Les jeunes, un public cible ?

Sans doute en raison de ses thèmes et d’une certaine « simplicité » attribuable à l’influence de l’oralité, la littérature amérindienne semble trouver un public idéal chez les jeunes. Et depuis longtemps, à l’évidence : ainsi, quelques années avant la parution d’Agaguk, soit en 1964, Monique Corriveau publiait chez Fides Le Wapiti, une « grande histoire » — 240 pages — destinée aux adolescents. On a réédité en 2004, pour la énième fois, ce roman relatant les péripéties d’un garçon de 15 ans qui, débarqué à Québec en 1655, est injustement accusé de meurtre, s’enfuit, tombe aux mains des Indiens de la tribu des Seskanous puis est adopté par eux.

Le nombre de livres jeunesse exploitant la veine autochtone est révélateur.
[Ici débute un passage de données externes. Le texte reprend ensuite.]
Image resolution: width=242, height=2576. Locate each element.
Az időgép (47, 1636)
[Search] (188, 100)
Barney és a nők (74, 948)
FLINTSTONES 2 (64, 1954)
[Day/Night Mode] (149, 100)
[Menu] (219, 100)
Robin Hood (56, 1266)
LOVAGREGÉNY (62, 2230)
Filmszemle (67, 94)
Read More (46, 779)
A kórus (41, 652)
Fides, Hurtubise HMH (particulièrement avec Michel Noël), Québec Amérique, La courte échelle n’ont pas manqué de prendre le train en marche. Chez ce dernier éditeur, il faut par exemple compter avec Chrystine Brouillet qui, dans Le Ventre du serpent, fait du village de Wendake le théâtre d’une énigme policière ; avec André Noël et sa série Ahonque et Pierre, une jeune Amérindienne et un jeune Français dont les aventures se déroulent à divers temps de la Nouvelle-France ; avec Maryse Pelletier, dont les héros récurrents Simon et Maude découvrent les vestiges d’un ancien village amérindien (La Chasse aux flèches, 2004) …
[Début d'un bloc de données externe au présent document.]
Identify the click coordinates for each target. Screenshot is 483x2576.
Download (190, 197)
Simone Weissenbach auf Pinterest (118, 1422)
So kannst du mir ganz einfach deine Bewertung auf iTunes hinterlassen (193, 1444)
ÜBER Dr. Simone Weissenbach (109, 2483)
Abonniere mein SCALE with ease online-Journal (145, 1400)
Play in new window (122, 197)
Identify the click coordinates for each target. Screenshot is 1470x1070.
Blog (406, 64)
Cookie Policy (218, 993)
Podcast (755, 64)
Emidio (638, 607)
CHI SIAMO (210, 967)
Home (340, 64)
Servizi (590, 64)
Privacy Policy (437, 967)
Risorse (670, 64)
Des éditeurs veulent en outre s’associer encore plus étroitement au motif autochtone. C’est ainsi qu’après avoir publié récits et poèmes de Jean Désy, le chantre de la nordicité, et des recueils de Jean Sioui dont Le Pas de l’Indien, « best-seller » en poésie avec 1 500 exemplaires vendus, Le Loup de Gouttière vient de lancer une collection jeunesse dédiée à la littérature amérindienne. Le soleil de minuit, maison spécialisée en littérature pour la jeunesse située à Saint-Damien-de-Brandon, en fait encore davantage. Ses livres traitent du mode de vie des différentes communautés culturelles du Canada mais à sa fondation, en 2000, elle envisageait de se consacrer exclusivement aux Autochtones. À cet égard, il convient de souligner le tour de force que constitue Albin visite les autochtones, premier titre de la maison : l’album a en effet été traduit en onze langues autochtones dont le montagnais, le malécite, le naskapi et l’inuktitut.
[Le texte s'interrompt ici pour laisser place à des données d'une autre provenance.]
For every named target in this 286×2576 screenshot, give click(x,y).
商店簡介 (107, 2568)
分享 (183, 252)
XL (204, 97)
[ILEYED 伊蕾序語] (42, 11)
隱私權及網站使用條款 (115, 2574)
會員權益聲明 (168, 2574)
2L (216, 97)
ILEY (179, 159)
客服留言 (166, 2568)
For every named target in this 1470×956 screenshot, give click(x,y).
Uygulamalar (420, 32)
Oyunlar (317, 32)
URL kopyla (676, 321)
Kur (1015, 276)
Ceci conduisant à cela, l’amérindianité serait-elle en voie de devenir une étiquette commercialement rentable ? Maurizio Gatti n’en est pas sûr. « Mais cette littérature suscite un intérêt certain, ne serait-ce qu’en raison de la cohabitation ancienne des Québécois et des Amérindiens. » Selon lui la littérature amérindienne, encore difficile à définir — Bernard Assiniwi a commencé par y inclure auteurs amérindiens et non amérindiens, puis a fait une distinction entre les deux —, constitue une étape : « Cette littérature émergente est appelée à évoluer. Il est évident qu’à un moment, des auteurs amérindiens n’exploiteront ement cette veine, parce qu’ils n’en sentiront pas le besoin. » Déjà, dans l’ouvrage de M. Gatti, le premier à présenter des textes contemporains d’Amérindiens du Québec qui vivent en français, on peut lire un extrait d’un polar de Julian Mahican, « Le Mutilateur », mettant en scène un écrivain aux prises avec un tueur en série. Des auteurs commencent donc à afficher le souci d’explorer d’autres thèmes et réalités.

Et commencent aussi à avoir davantage de préoccupations formelles. Ainsi de Dorothée Banville-Cormier, écrivaine de descendance wendat dont la Pleine Lune a publié, en 2002, quatre récits regroupés sous le titre Mémoire d’Inuksuk. Celle-ci nous transporte dans des villages du Nunavik dont les habitants sont déchirés entre la culture ancestrale et le mode de vie moderne. Thème canonique certes, mais l’écrivaine ne craint pas d’aborder les problèmes sociaux (consommation de drogues et d’alcool, violence familiale) tout en investissant véritablement l’écriture.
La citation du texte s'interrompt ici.